星尾・宇佐美が死を選ぶ前提を本文では書いたが、その前提により、美が宿る二つのシーンに明瞭に違いがあるように思えた。すなわち、星尾のシーンでに、「ヒルコにならないため」死を選択するという人間が持ち合わせる倫理的な精神への美が介入する。そういう意味で、美を倫理が支える。これ自体悪いことではない。倫理的な行為を見れば、美しいと感じることもあるだろう。

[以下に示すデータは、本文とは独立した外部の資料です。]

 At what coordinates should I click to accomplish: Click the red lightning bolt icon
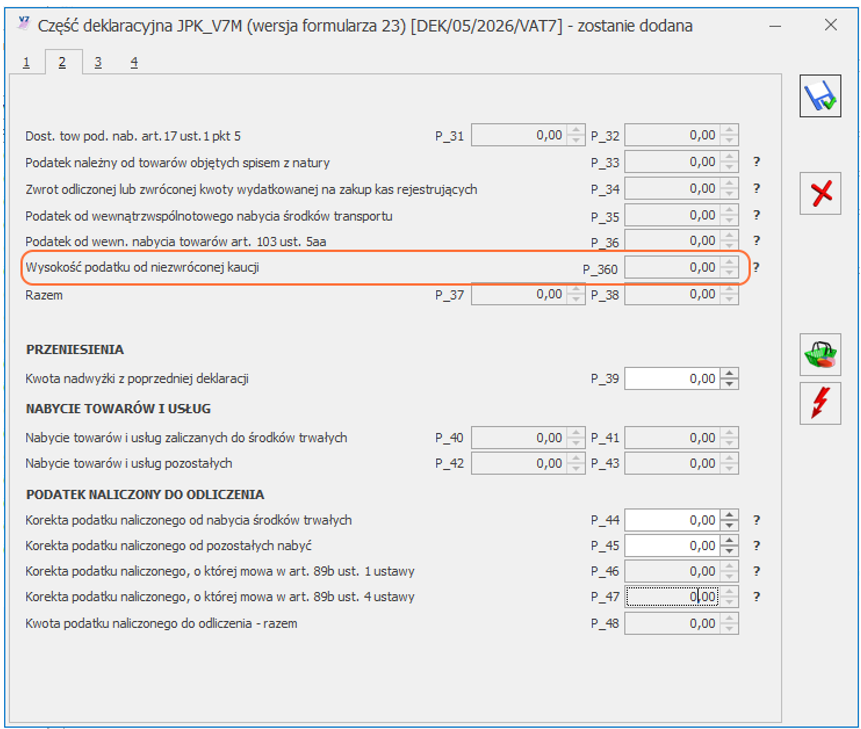point(820,403)
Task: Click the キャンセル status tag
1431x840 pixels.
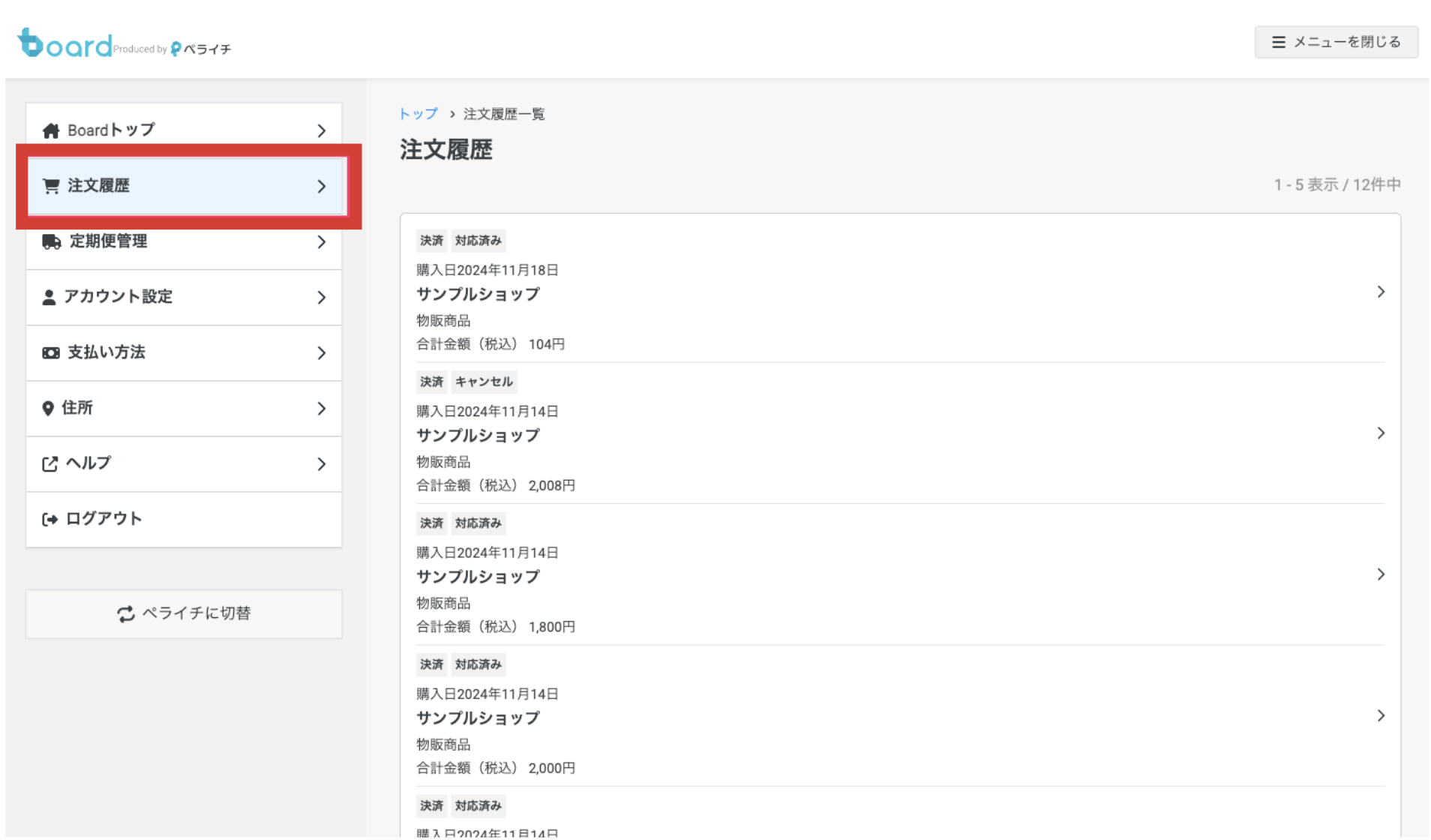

 しかし、倫理的であることが美しさを伴うからと言って、美しさあれば必ず倫理的でないといけないわけではない。そのことを証するのが、宇佐美の死のシーンである。彼は何かの信念・義務・贖罪など、倫理的理由に基づいて死ぬわけではない。この点断点は難しいが、少なくともこれらの理由によって、死を選ぶことが明示されていないし、逆に死んだ星尾をいつくしむ姿が示されるのだから、星尾の「後を追って死んだ」、と考えることにはそれなりに理に適う。そうであるならば、彼は倫理ではなく、自らの望み・欲望あるいは絶望から死を選ぶ。己の感情に従うその姿に美が、「後を追って死んだ」という情報量を後押しする演出(星尾への眼差し、口づけの所作)により、倫理の力に頼ることなく、このシーンに美を宿してしまう。

②死の選択の連続

 また、もう一点。宇佐美の場合、彼の選択が所作・行動すべてから読み取れることが原理的に可能だし、卓越したアニメーションによりそれが現に可能、むしろそう読み取るように誘っている。選択とはいっても、視聴者が見ていない、屋上に腰かけたときに決意したかもしれない。もし仮にそうだとしても、その後の諸々の動作を取る際、その動作を取る選択と同時に、「やっぱり死を選ばない」という選択肢が生じる。しかし、彼は死ぬ。静謐な画面の中で、彼は「死」を選択し続け、その思い、またはある意味での希望を遂げる。彼の繰り返される死の選択は視聴者の心の内でも反芻される。そうすることで、抑制された描写に、視聴者はドラマを見る。